Records in a dataset:
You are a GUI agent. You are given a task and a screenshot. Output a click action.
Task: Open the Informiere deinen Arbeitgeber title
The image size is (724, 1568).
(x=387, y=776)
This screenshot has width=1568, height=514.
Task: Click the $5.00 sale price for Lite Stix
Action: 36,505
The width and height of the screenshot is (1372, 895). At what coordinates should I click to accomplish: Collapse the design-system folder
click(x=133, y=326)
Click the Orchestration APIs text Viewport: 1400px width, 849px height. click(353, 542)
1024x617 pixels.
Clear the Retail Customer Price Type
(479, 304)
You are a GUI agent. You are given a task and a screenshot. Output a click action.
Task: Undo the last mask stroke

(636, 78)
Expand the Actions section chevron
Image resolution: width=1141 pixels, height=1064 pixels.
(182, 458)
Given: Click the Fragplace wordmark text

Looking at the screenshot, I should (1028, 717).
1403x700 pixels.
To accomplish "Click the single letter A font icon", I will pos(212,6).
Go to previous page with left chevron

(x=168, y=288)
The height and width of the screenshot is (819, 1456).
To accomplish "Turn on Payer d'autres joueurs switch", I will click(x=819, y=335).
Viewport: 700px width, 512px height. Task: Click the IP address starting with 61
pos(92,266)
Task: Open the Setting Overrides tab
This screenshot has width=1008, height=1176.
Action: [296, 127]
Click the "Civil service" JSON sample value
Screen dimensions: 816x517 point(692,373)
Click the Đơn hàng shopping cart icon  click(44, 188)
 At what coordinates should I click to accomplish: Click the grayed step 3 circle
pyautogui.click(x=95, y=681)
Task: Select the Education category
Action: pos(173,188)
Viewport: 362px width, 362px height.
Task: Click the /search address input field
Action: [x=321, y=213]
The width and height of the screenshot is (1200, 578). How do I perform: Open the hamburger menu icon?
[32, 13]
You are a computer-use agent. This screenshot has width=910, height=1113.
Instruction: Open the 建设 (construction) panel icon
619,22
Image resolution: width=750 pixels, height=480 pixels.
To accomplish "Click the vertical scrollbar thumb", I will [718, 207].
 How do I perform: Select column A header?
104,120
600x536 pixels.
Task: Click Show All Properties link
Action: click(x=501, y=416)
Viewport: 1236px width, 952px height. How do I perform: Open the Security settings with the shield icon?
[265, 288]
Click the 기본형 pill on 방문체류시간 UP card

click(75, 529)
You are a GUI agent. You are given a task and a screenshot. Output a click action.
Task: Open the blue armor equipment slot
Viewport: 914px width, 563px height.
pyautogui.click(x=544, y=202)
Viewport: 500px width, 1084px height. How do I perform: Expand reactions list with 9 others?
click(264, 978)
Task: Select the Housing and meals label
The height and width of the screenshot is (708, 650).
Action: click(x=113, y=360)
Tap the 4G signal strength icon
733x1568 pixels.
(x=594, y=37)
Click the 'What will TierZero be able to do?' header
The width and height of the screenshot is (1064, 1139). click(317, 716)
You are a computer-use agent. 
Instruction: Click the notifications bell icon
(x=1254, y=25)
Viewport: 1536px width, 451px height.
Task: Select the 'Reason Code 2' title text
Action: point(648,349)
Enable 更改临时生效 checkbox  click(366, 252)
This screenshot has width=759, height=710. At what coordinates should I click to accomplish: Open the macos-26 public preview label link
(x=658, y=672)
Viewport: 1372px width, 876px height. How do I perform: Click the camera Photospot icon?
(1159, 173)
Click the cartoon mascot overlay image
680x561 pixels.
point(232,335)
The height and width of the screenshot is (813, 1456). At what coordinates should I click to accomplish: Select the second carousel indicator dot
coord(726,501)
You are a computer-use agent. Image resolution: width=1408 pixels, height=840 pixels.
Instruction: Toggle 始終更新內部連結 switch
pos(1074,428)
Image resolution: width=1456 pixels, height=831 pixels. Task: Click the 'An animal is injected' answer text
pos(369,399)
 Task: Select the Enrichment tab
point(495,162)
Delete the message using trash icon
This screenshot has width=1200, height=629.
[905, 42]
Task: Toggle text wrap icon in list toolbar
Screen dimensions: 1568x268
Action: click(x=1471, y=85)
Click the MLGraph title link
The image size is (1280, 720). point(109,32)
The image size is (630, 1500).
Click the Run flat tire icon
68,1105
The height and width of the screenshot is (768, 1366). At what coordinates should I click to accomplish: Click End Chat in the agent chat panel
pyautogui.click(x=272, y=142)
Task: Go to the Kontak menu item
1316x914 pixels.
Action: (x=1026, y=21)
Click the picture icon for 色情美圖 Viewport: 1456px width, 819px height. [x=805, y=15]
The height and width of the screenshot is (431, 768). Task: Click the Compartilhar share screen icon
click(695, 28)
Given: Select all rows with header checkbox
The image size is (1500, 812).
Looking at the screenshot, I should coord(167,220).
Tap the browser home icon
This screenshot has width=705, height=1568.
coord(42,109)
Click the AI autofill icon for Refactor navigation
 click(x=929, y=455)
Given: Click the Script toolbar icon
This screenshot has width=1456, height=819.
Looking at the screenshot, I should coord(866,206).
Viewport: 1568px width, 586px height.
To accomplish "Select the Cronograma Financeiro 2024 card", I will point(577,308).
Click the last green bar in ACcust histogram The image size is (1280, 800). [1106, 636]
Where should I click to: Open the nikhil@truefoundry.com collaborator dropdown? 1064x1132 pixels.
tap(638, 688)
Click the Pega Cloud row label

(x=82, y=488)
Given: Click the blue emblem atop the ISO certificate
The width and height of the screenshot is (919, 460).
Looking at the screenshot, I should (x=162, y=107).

## Required task
Rewrite the records, replacing "GUI agent" with "interface agent" everywhere and leaving everything else unchanged.

## Correct answer
You are a interface agent. You are given a task and a screenshot. Output a click action.
Task: Open the Informiere deinen Arbeitgeber title
The image size is (724, 1568).
(x=387, y=776)
This screenshot has width=1568, height=514.
Task: Click the $5.00 sale price for Lite Stix
Action: 36,505
The width and height of the screenshot is (1372, 895). At what coordinates should I click to accomplish: Collapse the design-system folder
click(x=133, y=326)
Click the Orchestration APIs text Viewport: 1400px width, 849px height. click(353, 542)
1024x617 pixels.
Clear the Retail Customer Price Type
(479, 304)
You are a interface agent. You are given a task and a screenshot. Output a click action.
Task: Undo the last mask stroke

(636, 78)
Expand the Actions section chevron
Image resolution: width=1141 pixels, height=1064 pixels.
(182, 458)
Given: Click the Fragplace wordmark text

Looking at the screenshot, I should (1028, 717).
1403x700 pixels.
To accomplish "Click the single letter A font icon", I will pos(212,6).
Go to previous page with left chevron

(x=168, y=288)
The height and width of the screenshot is (819, 1456).
To accomplish "Turn on Payer d'autres joueurs switch", I will click(x=819, y=335).
Viewport: 700px width, 512px height. Task: Click the IP address starting with 61
pos(92,266)
Task: Open the Setting Overrides tab
This screenshot has width=1008, height=1176.
Action: [296, 127]
Click the "Civil service" JSON sample value
Screen dimensions: 816x517 point(692,373)
Click the Đơn hàng shopping cart icon  click(44, 188)
 At what coordinates should I click to accomplish: Click the grayed step 3 circle
pyautogui.click(x=95, y=681)
Task: Select the Education category
Action: pos(173,188)
Viewport: 362px width, 362px height.
Task: Click the /search address input field
Action: [x=321, y=213]
The width and height of the screenshot is (1200, 578). How do I perform: Open the hamburger menu icon?
[32, 13]
You are a computer-use agent. This screenshot has width=910, height=1113.
Instruction: Open the 建设 (construction) panel icon
619,22
Image resolution: width=750 pixels, height=480 pixels.
To accomplish "Click the vertical scrollbar thumb", I will [718, 207].
 How do I perform: Select column A header?
104,120
600x536 pixels.
Task: Click Show All Properties link
Action: click(x=501, y=416)
Viewport: 1236px width, 952px height. How do I perform: Open the Security settings with the shield icon?
[265, 288]
Click the 기본형 pill on 방문체류시간 UP card

click(75, 529)
You are a interface agent. You are given a task and a screenshot. Output a click action.
Task: Open the blue armor equipment slot
Viewport: 914px width, 563px height.
pyautogui.click(x=544, y=202)
Viewport: 500px width, 1084px height. How do I perform: Expand reactions list with 9 others?
click(264, 978)
Task: Select the Housing and meals label
The height and width of the screenshot is (708, 650).
Action: click(x=113, y=360)
Tap the 4G signal strength icon
733x1568 pixels.
(x=594, y=37)
Click the 'What will TierZero be able to do?' header
The width and height of the screenshot is (1064, 1139). click(317, 716)
You are a computer-use agent. 
Instruction: Click the notifications bell icon
(x=1254, y=25)
Viewport: 1536px width, 451px height.
Task: Select the 'Reason Code 2' title text
Action: point(648,349)
Enable 更改临时生效 checkbox  click(366, 252)
This screenshot has width=759, height=710. At what coordinates should I click to accomplish: Open the macos-26 public preview label link
(x=658, y=672)
Viewport: 1372px width, 876px height. How do I perform: Click the camera Photospot icon?
(1159, 173)
Click the cartoon mascot overlay image
680x561 pixels.
point(232,335)
The height and width of the screenshot is (813, 1456). At what coordinates should I click to accomplish: Select the second carousel indicator dot
coord(726,501)
You are a computer-use agent. Image resolution: width=1408 pixels, height=840 pixels.
Instruction: Toggle 始終更新內部連結 switch
pos(1074,428)
Image resolution: width=1456 pixels, height=831 pixels. Task: Click the 'An animal is injected' answer text
pos(369,399)
 Task: Select the Enrichment tab
point(495,162)
Delete the message using trash icon
This screenshot has width=1200, height=629.
[905, 42]
Task: Toggle text wrap icon in list toolbar
Screen dimensions: 1568x268
Action: click(x=1471, y=85)
Click the MLGraph title link
The image size is (1280, 720). point(109,32)
The image size is (630, 1500).
Click the Run flat tire icon
68,1105
The height and width of the screenshot is (768, 1366). At what coordinates should I click to accomplish: Click End Chat in the agent chat panel
pyautogui.click(x=272, y=142)
Task: Go to the Kontak menu item
1316x914 pixels.
Action: (x=1026, y=21)
Click the picture icon for 色情美圖 Viewport: 1456px width, 819px height. [x=805, y=15]
The height and width of the screenshot is (431, 768). Task: Click the Compartilhar share screen icon
click(695, 28)
Given: Select all rows with header checkbox
The image size is (1500, 812).
Looking at the screenshot, I should coord(167,220).
Tap the browser home icon
This screenshot has width=705, height=1568.
coord(42,109)
Click the AI autofill icon for Refactor navigation
 click(x=929, y=455)
Given: Click the Script toolbar icon
This screenshot has width=1456, height=819.
Looking at the screenshot, I should coord(866,206).
Viewport: 1568px width, 586px height.
To accomplish "Select the Cronograma Financeiro 2024 card", I will point(577,308).
Click the last green bar in ACcust histogram The image size is (1280, 800). [1106, 636]
Where should I click to: Open the nikhil@truefoundry.com collaborator dropdown? 1064x1132 pixels.
tap(638, 688)
Click the Pega Cloud row label

(x=82, y=488)
Given: Click the blue emblem atop the ISO certificate
The width and height of the screenshot is (919, 460).
Looking at the screenshot, I should (x=162, y=107).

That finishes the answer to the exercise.